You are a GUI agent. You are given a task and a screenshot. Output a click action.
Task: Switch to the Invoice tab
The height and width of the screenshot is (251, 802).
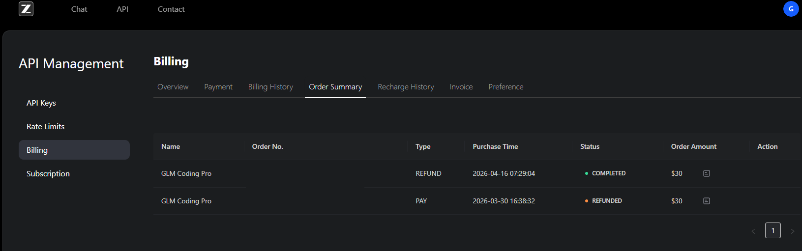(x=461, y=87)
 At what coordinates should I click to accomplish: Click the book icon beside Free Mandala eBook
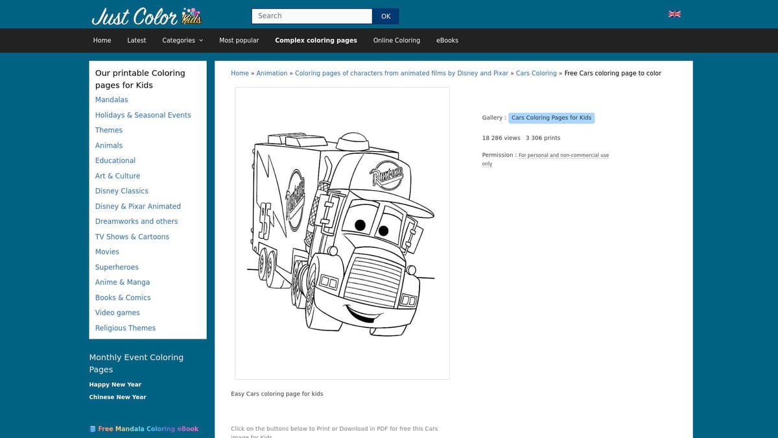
━━━━━━━━━━━━━━━━━━━━━━━━━━━━━━
Only the text of the records belongs in the answer, printed exactly and without pictures.

You are a GUI agent. You are given a task and a screenshot. Output a click action.
Task: Switch to the Invoice tab
The height and width of the screenshot is (251, 802).
(x=461, y=87)
 At what coordinates should I click to accomplish: Click the book icon beside Free Mandala eBook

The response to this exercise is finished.